California is currently in its fifth year of severe drought and spends around 80 percent of its fast diminishing water supply on agricultural usage, growing more than a third of America's vegetables and two-thirds of its fruit and nuts. The time has now come for the state to employ new technologies that will significantly reduce the amount of water required to grow food supplies to ensure its continuity.
Dubbed “Ring Garden” the design utilises solar energy to power a rotating desalination plant and farm that produces clean drinking water for the city of Santa Monica while also growing food crops – including algae. Ring Garden is capable of churning out 16 million gallons of clean water, 40,000 pounds of aeroponic crops, and 11,000 pounds of spirulina biomass for livestock feed.
A desalination plant, rotating aeroponics farm, and algae bioreactor in one, Ring Garden is designed to “harvest seawater, CO2, and the sun’s energy to create food, biomass, and fresh water,” according to Predonu’s design brief. The plant is powered by photovoltaic panels that produce 440 MWh each year. 100 percent of that energy is used to power the desalination process and rotate the garden.
“Seawater enters the desalination plant through special screens that protect fish and local wildlife,” he said. “Solar panels power a high-pressure pump to pressurize seawater above the osmotic pressure and through a semi permeable membrane.”
The clean water that results from this process will then be divided among several key areas – 60 percent goes to irrigating the rotating plants, 30 percent would be dispatched to feed the city grid, while the remaining brine water, which would be potentially toxic to marine life, would be re-directed to the bioreactor to cultivate spirulina for biomass.

Data block —
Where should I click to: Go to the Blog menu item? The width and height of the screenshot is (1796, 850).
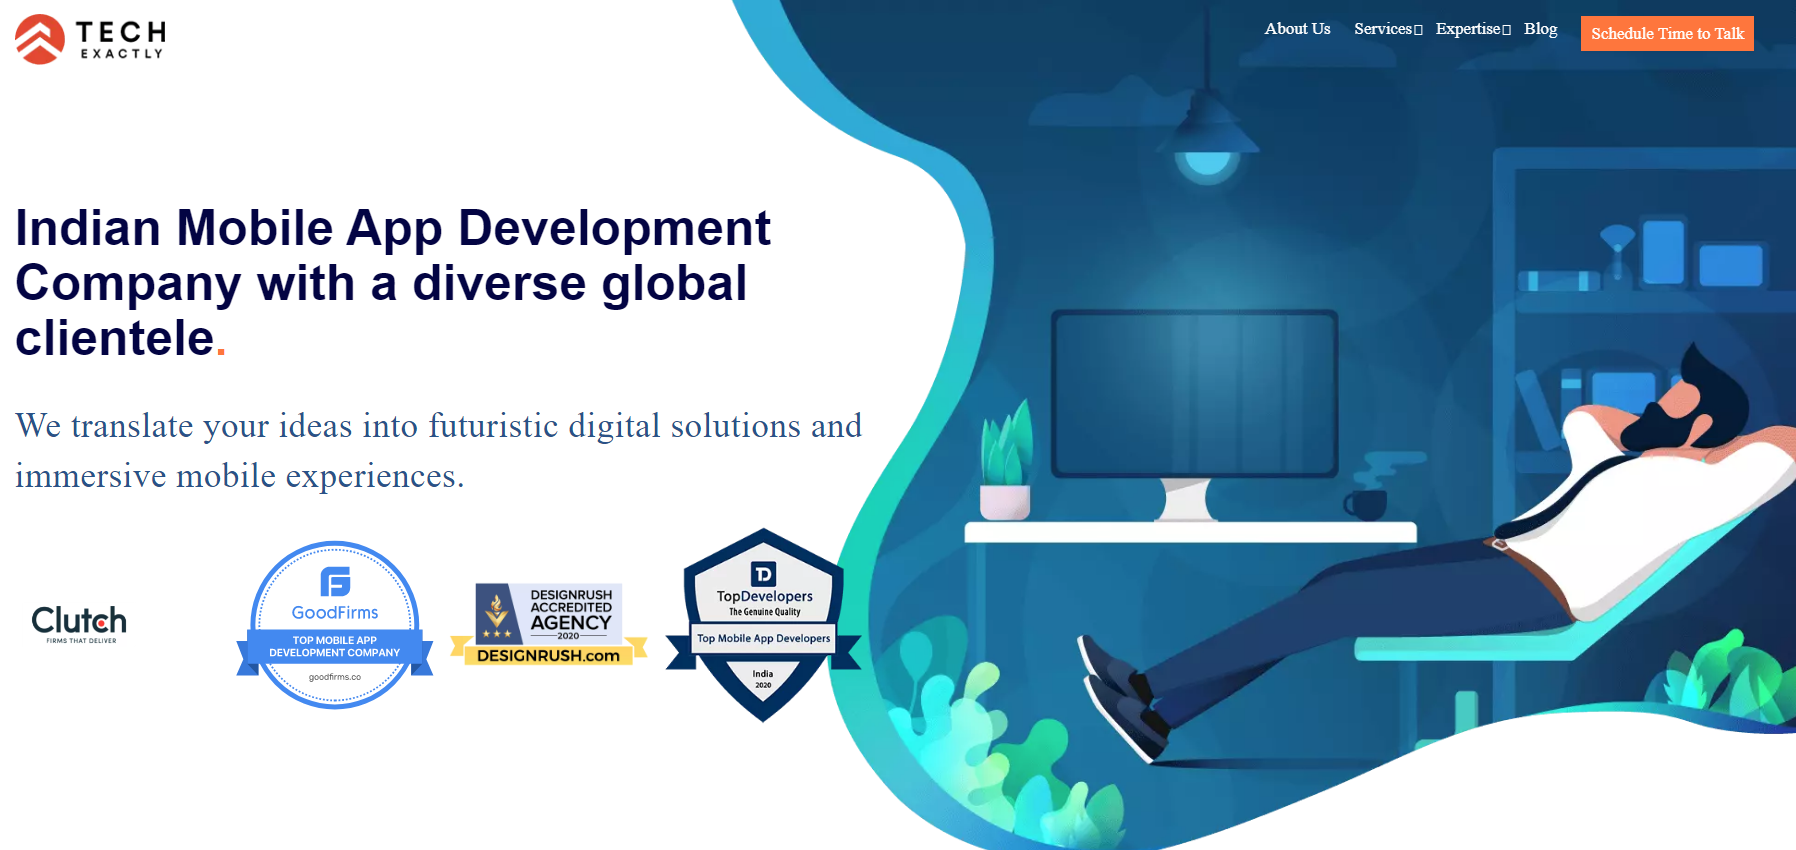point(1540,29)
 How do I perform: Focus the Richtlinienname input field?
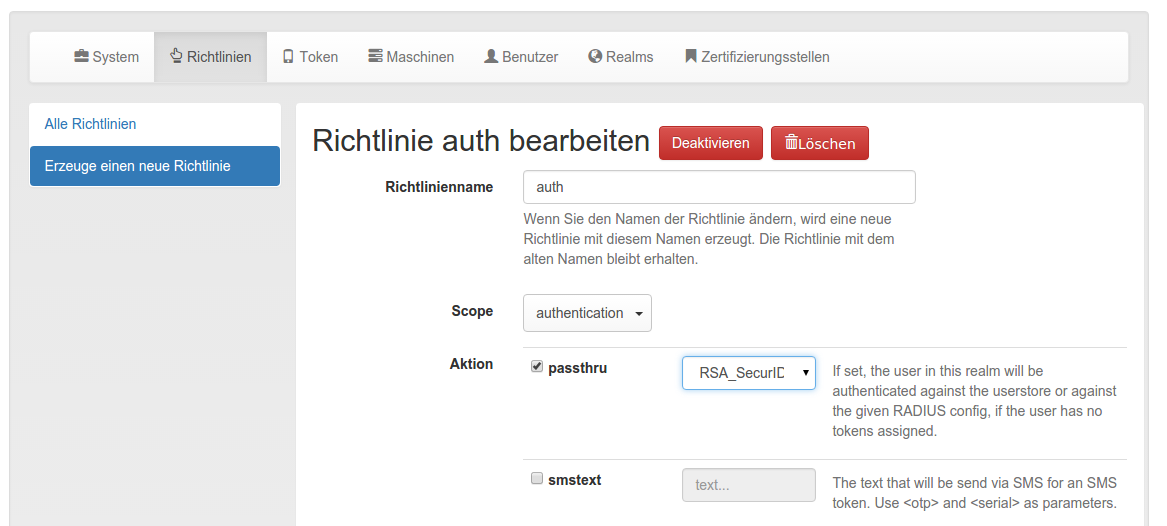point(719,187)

Prompt 1 —
Reproduce the Ring Garden passage between "A desalination plant, rotating" and "rotate the garden.", inclusive.
Prompt 2 —
According to the Ring Garden passage, what quantities of output is Ring Garden capable of producing? List each one.
Prompt 3 —
In the Ring Garden passage, how much energy do the photovoltaic panels produce each year?

Task response 1 —
A desalination plant, rotating aeroponics farm, and algae bioreactor in one, Ring Garden is designed to “harvest seawater, CO2, and the sun’s energy to create food, biomass, and fresh water,” according to Predonu’s design brief. The plant is powered by photovoltaic panels that produce 440 MWh each year. 100 percent of that energy is used to power the desalination process and rotate the garden.

Task response 2 —
- 16 million gallons of clean water
- 40,000 pounds of aeroponic crops
- 11,000 pounds of spirulina biomass for livestock feed

Task response 3 —
440 MWh